Assembly Action on Schnabel No Surprise

I was not surprised when I heard the news Tuesday afternoon that the assembly might be firing manager Debra Schnabel.

I wrote members after the meeting that Schnabel deserves the chance to fight to keep her job, but I’m not particularly hopeful she’ll make that effort.  Based on what I know, the move to oust Schnabel is not a conservative conspiracy against the town’s liberals. Nor is it part of an ideological battle over the budget or how the town should manage the coronavirus pandemic.

It’s about the way Schnabel goes about her job.

I say this because I visited the manager at her private office on Main Street last September and told her that if I remained on the assembly, it wouldn’t be long before I would ask for her resignation.

I wrote about Schnabel’s shortcomings as manager on this website on Sept. 13. Go and look.

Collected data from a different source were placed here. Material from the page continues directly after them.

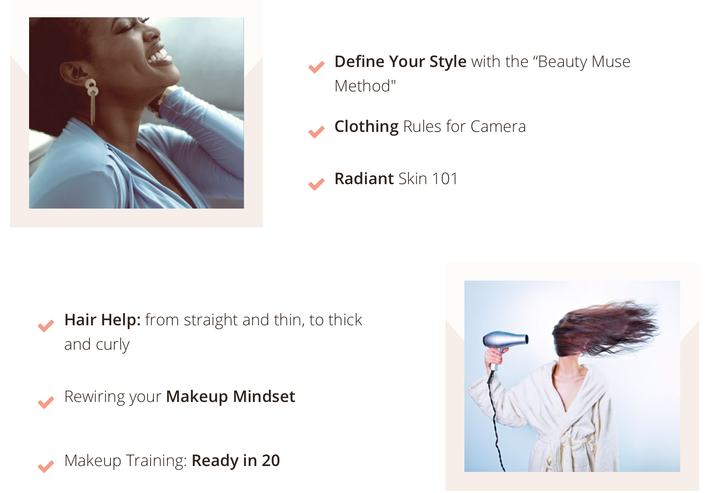The height and width of the screenshot is (493, 708).
Task: Click the "Radiant" bold word
Action: point(364,179)
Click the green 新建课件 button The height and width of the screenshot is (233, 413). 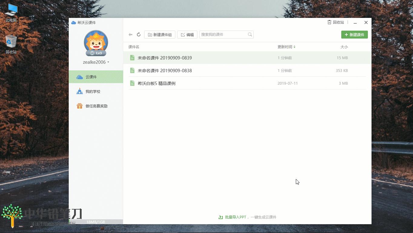[x=354, y=34]
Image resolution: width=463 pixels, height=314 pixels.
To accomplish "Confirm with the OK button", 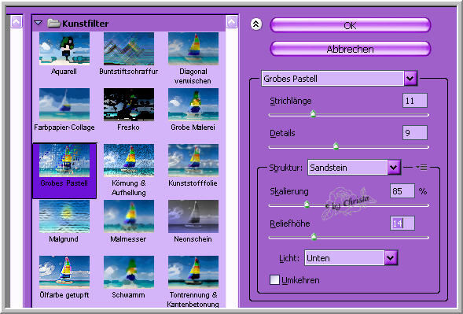I will 351,25.
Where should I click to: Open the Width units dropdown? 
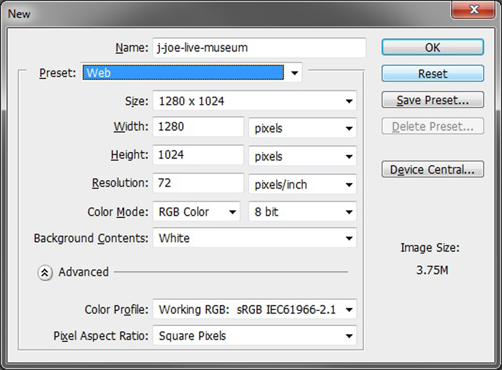pyautogui.click(x=302, y=128)
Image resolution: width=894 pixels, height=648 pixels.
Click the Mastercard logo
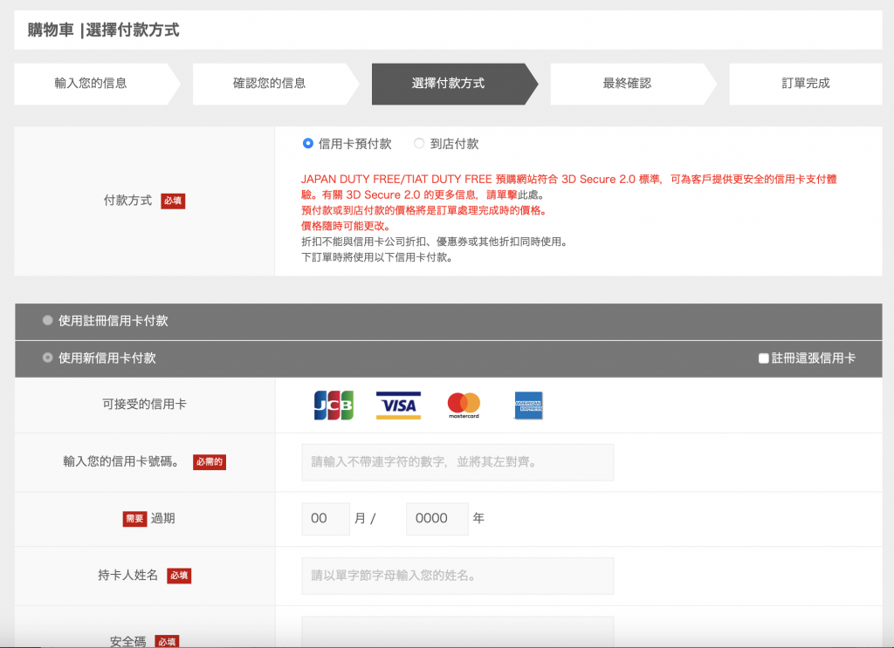(464, 406)
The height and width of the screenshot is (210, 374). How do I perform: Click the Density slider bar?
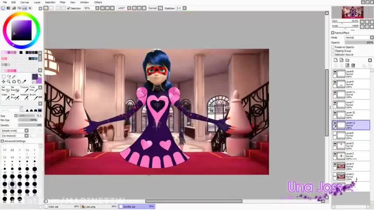point(26,125)
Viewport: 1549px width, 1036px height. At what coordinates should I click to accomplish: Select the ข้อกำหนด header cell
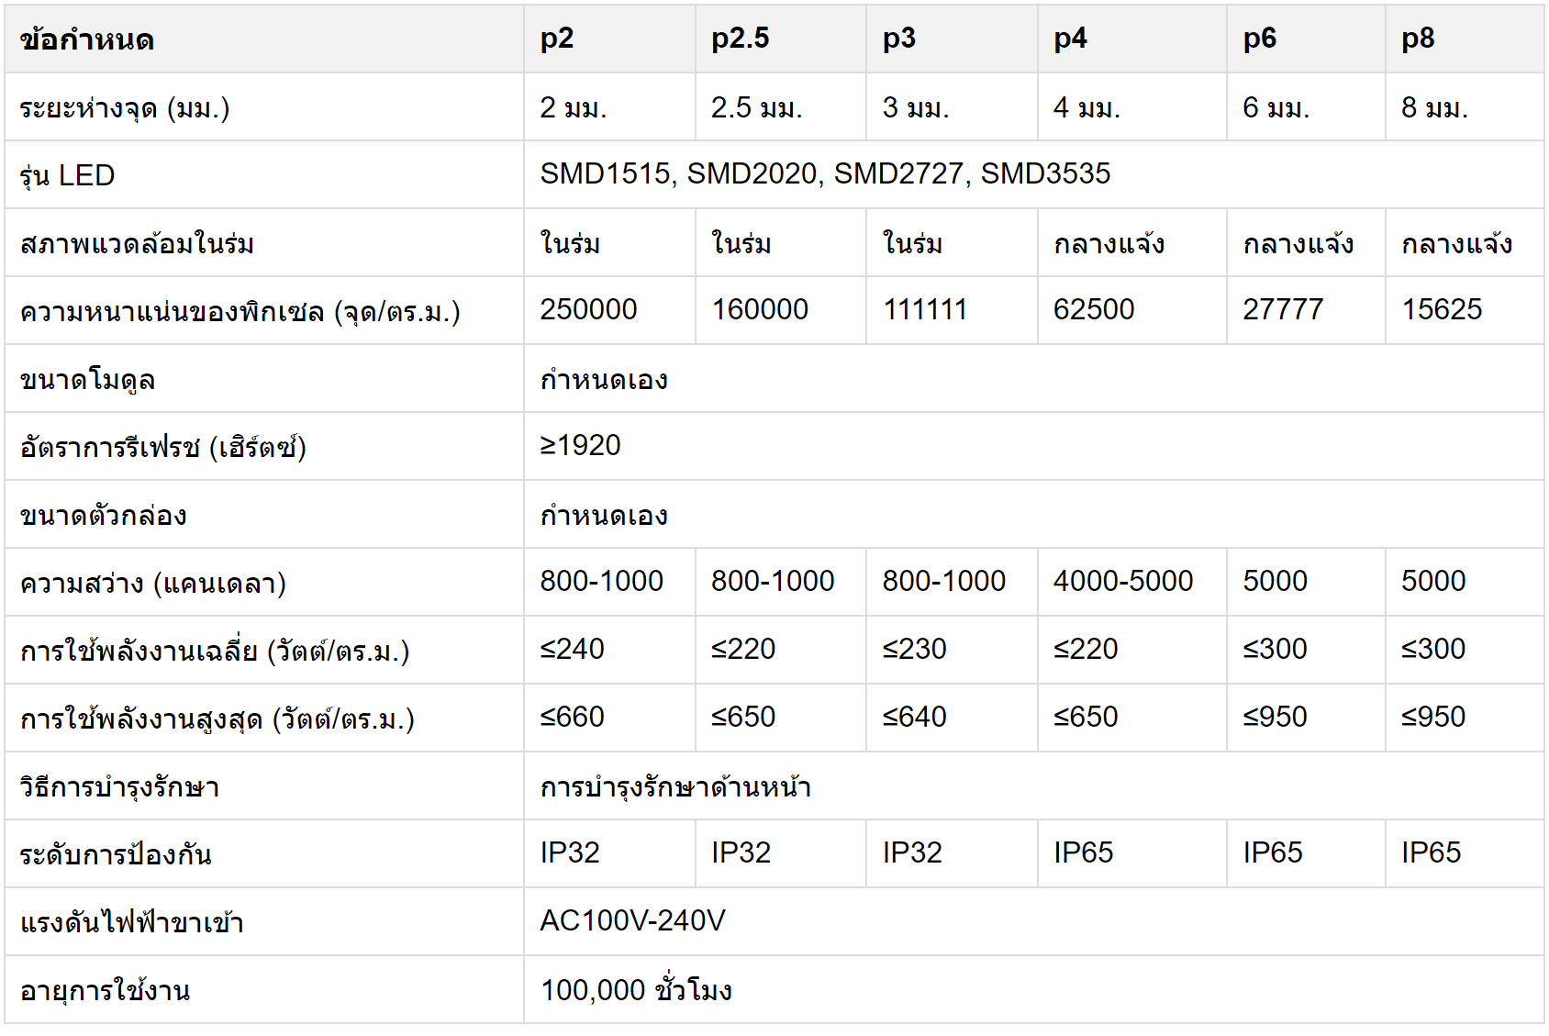(x=264, y=39)
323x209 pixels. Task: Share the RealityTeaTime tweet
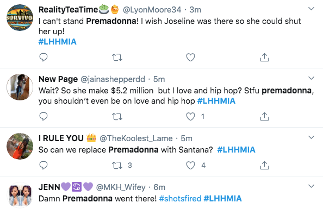(x=264, y=58)
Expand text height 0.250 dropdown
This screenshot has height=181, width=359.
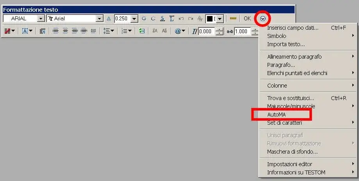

Most of the story is there.

The upshot is this: Schnabel is a good manager, knowledgeable, articulate and efficient, but she wants to act as an assembly member, too. She habitually debated assembly members on the dais, stacked meetings with issues she politically supported, and at least occasionally used procedure to defy or subvert the will of the assembly, flouting its authority. She wanted to be the assembly’s employee and its boss.

Some former managers and administrators have suffered this same flaw, and it’s always a deal-breaker.

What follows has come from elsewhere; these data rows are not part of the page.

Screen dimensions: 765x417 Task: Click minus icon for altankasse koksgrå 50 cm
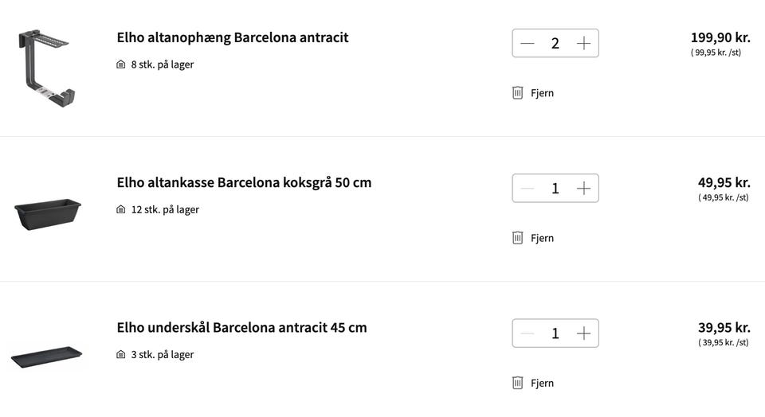(x=528, y=189)
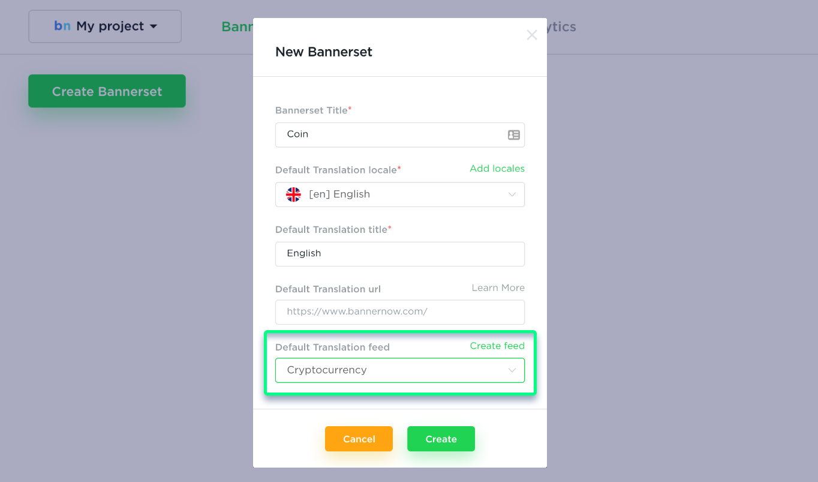This screenshot has height=482, width=818.
Task: Close the New Bannerset dialog
Action: click(531, 35)
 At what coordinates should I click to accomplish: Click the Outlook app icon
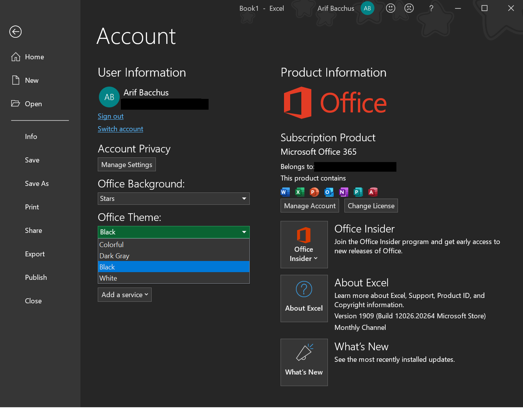click(329, 192)
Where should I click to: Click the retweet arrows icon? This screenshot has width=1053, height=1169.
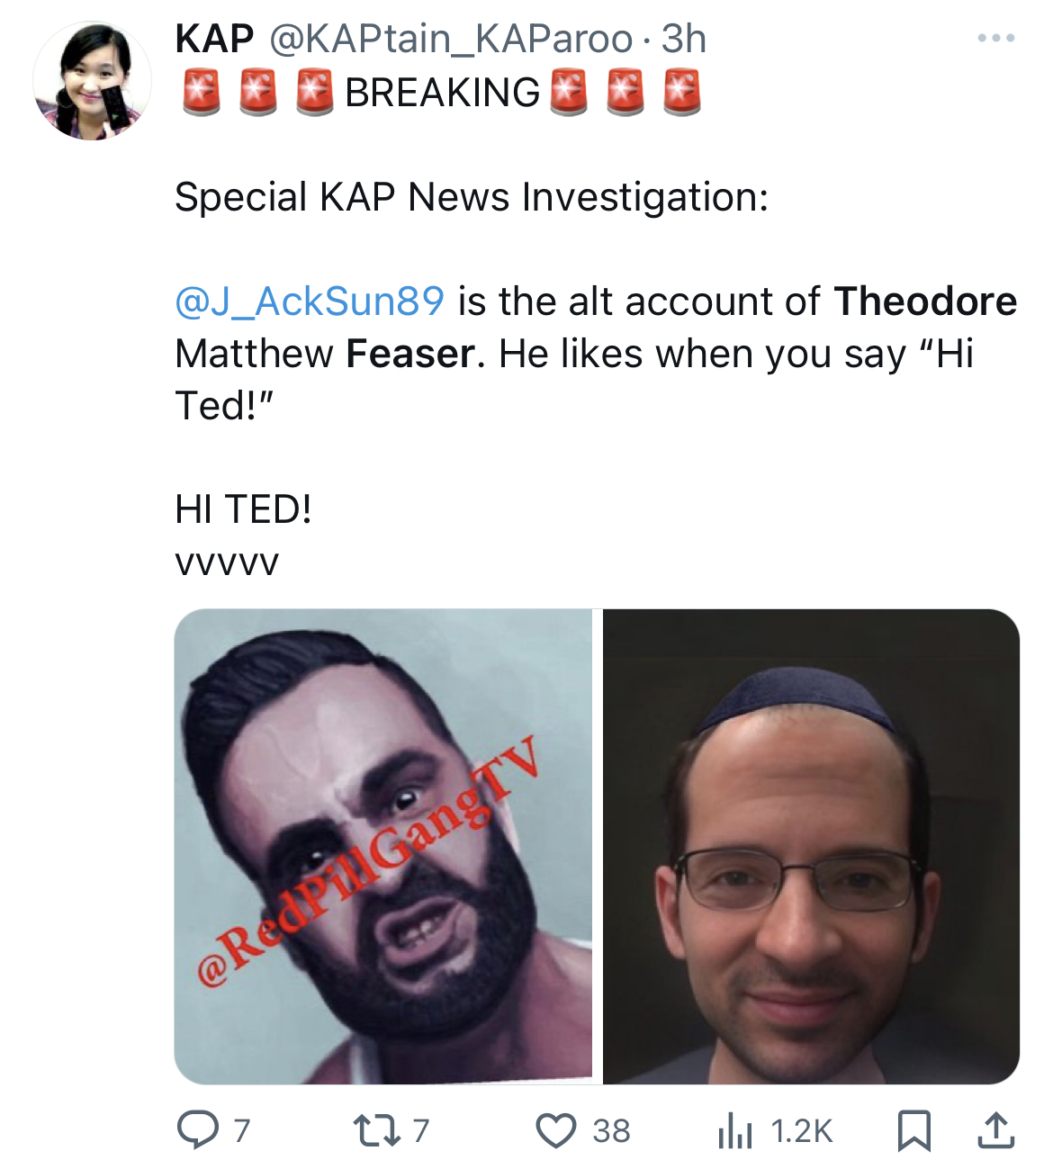[376, 1130]
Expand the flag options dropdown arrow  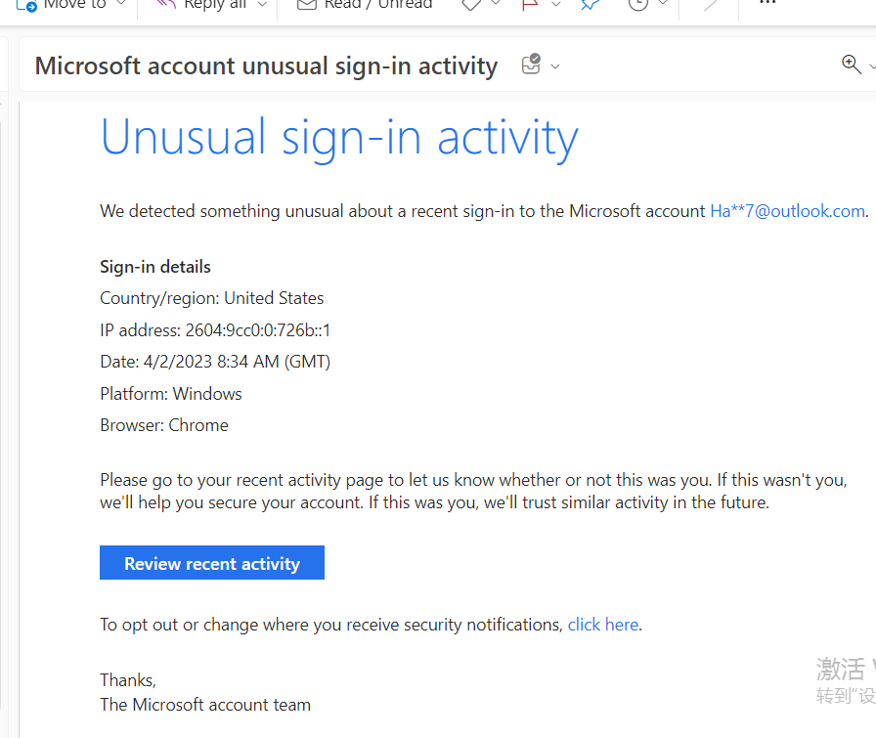point(556,5)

At least half of our assembly chafed under Schnabel’s management, but we didn’t do enough to squarely address the problem. We’re liberals, after all. We’re understanding and patient. We try to make relationships work. Plus, several of us – including myself – are friends of Schnabel.

A majority of members on the new assembly haven’t been so patient, but I won’t fault them for that. By the end of my term, my own patience was shot.

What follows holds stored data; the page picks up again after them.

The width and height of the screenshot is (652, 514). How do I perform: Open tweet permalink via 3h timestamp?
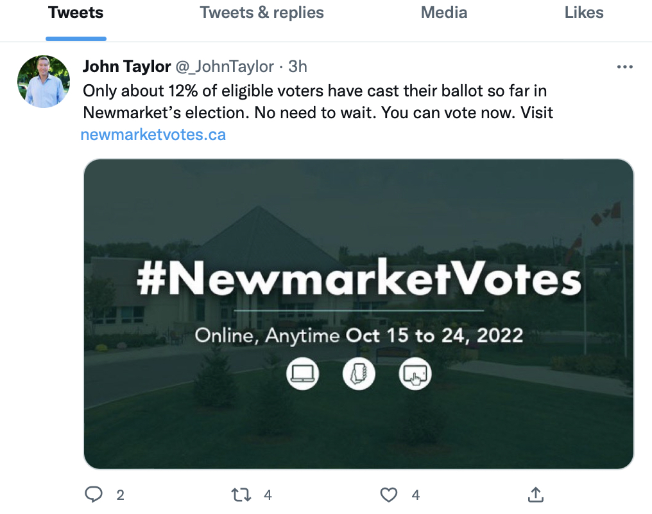click(298, 67)
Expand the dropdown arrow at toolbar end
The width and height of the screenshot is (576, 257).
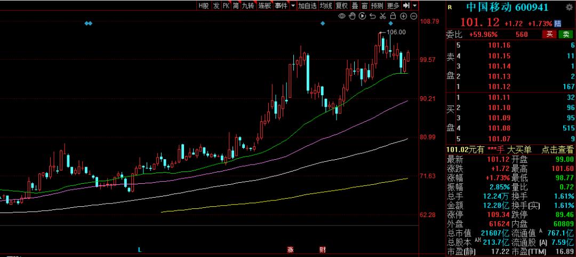[415, 5]
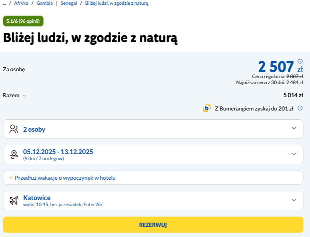
Task: Click the breadcrumb ellipsis at start
Action: tap(4, 3)
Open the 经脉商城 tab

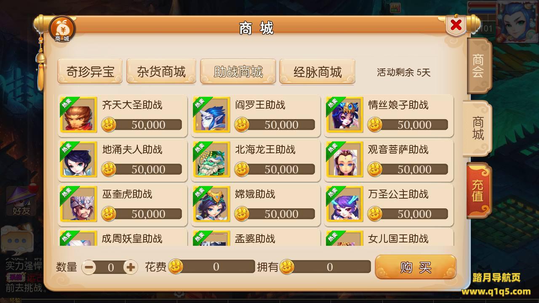coord(318,72)
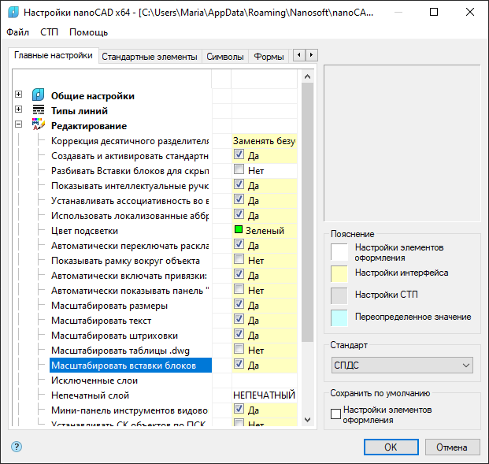Open the Файл menu
Image resolution: width=489 pixels, height=464 pixels.
[17, 32]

I’ll take some of the blame for this problem. My Sept. 13 piece here didn’t go far enough, particularly in expressing my exasperation. I was hoping Schnabel would take it to heart. I also should have published it in the Chilkat Valley News. In addition, the 2018 evaluation of Schnabel by the assembly I served on didn’t go far enough to hammer on this point. Schnabel resisted even slight criticism in that review.

I was more concerned than what the assembly evaluation expressed, partly because of a private conversation I had with Schnabel six months previous to the evaluation when I voiced the same concerns. That was December 2017, the same year the assembly hired Schnabel and about six months after a recall election that was fueled partly by our assembly’s hiring of her, a decision that divided the town.

At that meeting, Schnabel seemed deaf to my concerns. Not only that, she was either flip or defiant at the outstart, a bad sign for the future of our new, boss-employee relationship. The first thing she said to me, before I had a chance to say anything, was, “Are you going to fire me?”

I regret that I did not just walk away. Instead, I tried expressing my concern that she was overstepping the boundaries of her job.

Of course we weren’t going to fire her. Our assembly had just walked through hell to get rid of former manager Bill Seward and try to find a better manager to replace him. Firing Schnabel at that time would have made us fools and destroyed any credibility we had left with voters.

Schnabel understood that. So why had she said such a thing? What employee would say such a thing to one of their bosses so early into their job? It was a telling moment, one that underscored Schnabel’s attitude toward even her friends on the assembly. It also foretold the future of her tenure as manager.

This assembly is ready to walk away from Schnabel. I understand why.